Thank you for taking the time to perform these tests!

One thing that people advocating FDO often forget: this is statically tuning the code for a specific use case. Which is not what you want for an interpreter that has many, many code paths and is supposed to run a wide variety of code.

You won't get a 30% FDO speedup in any practical scenario. It does little for most other benchmarks and it'll pessimize quite a few of them, for sure.

Ok, so feed it with a huge mix of benchmarks that simulate typical usage. But then the profile gets flatter and FDO becomes much less effective.

Anyway, my point still stands: a factor of 1.1x - 1.3x is doable. Fine. But we're talking about a 3x speedup for my hand-written machine vs. what the C compiler produces. And that's only a comparatively tiny speedup you get from applying domain-specific knowledge. Just ask the people writing video codecs about their opinion on C vector intrinsics sometime.

I write machine code, so you don't have to. The fact that I have to do it at all is disappointing. Especially from my perspective as a compiler writer.

But DJB is of course right: the key problem is not the compiler. We don't have a source language that's at the right level to express our domain-specific knowledge while leaving the implementation details to the compiler (or the hardware).

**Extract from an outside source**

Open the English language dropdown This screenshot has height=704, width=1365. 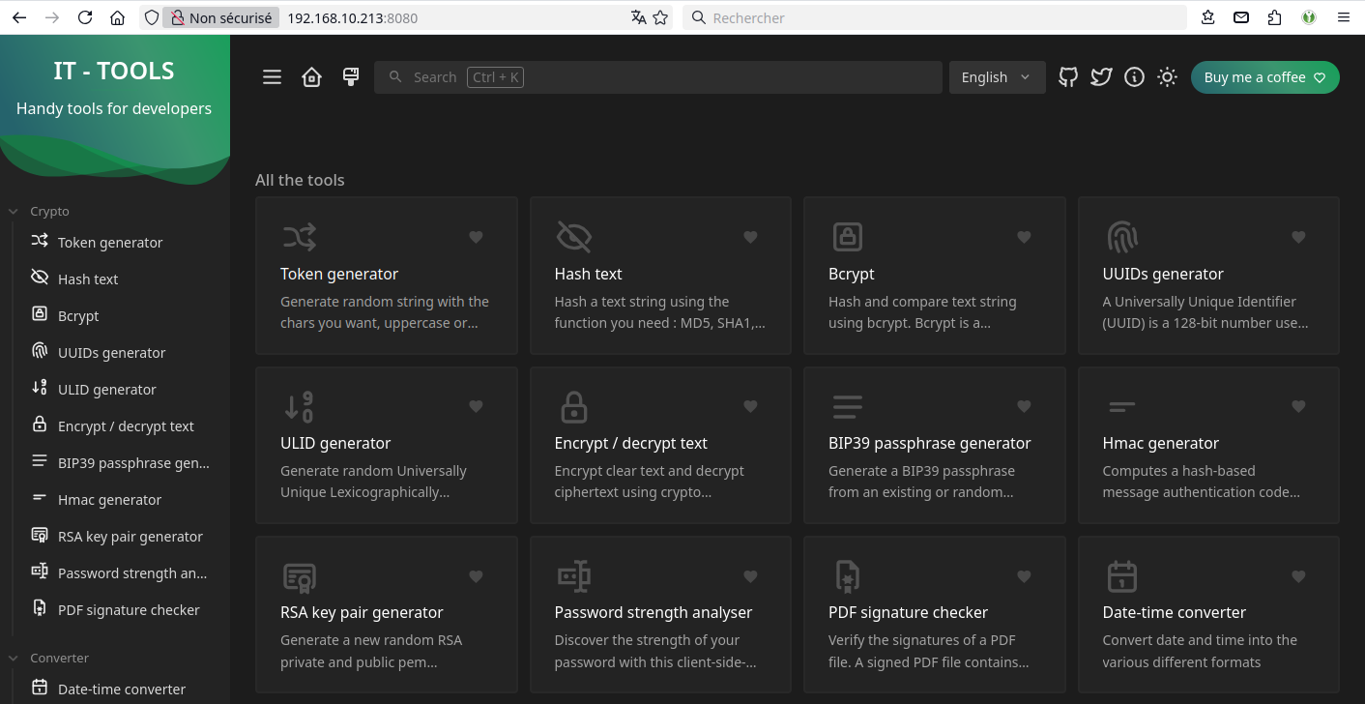[x=997, y=77]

And I'd like to add: we probably don't have the CPU architectures that would fit that hypothetical language.

See my ramblings about preserving programmer intent, I made in the past: http://www.freelists.org/post/luajit/Ramblings-on-languages-...

> One thing that people advocating FDO often forget: this is statically tuning the code for a specific use case.

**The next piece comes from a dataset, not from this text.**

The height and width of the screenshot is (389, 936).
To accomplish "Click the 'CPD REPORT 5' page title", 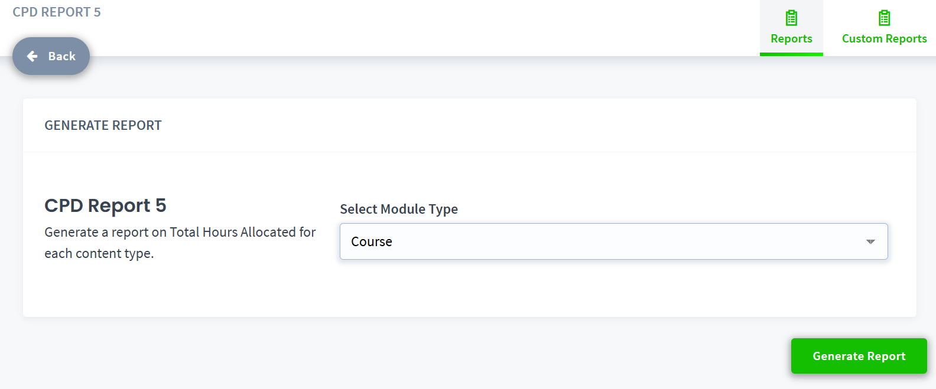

Yes, I meant to mention this but forgot. The numbers I posted are a best-case example for FDO, because the FDO is specific to the one benchmark I'm testing.

> Ok, so feed it with a huge mix of benchmarks that simulate typical usage. But then the profile gets flatter and FDO becomes much less effective.

True, though I think one clear win with FDO is helping the compiler tell fast-paths from slow-paths in each opcode. I would expect this distinction to be relatively universal regardless of workload.

The theory of fast-path/slow-path optimization would say that fast-paths are much more common than slow-paths. Otherwise optimizing fast-paths would be useless because slow-paths would dominate.

The fact that a compiler can't statically tell a fast-path from a slow-path is a big weakness. FDO does seem like it should be able to help mitigate that weakness.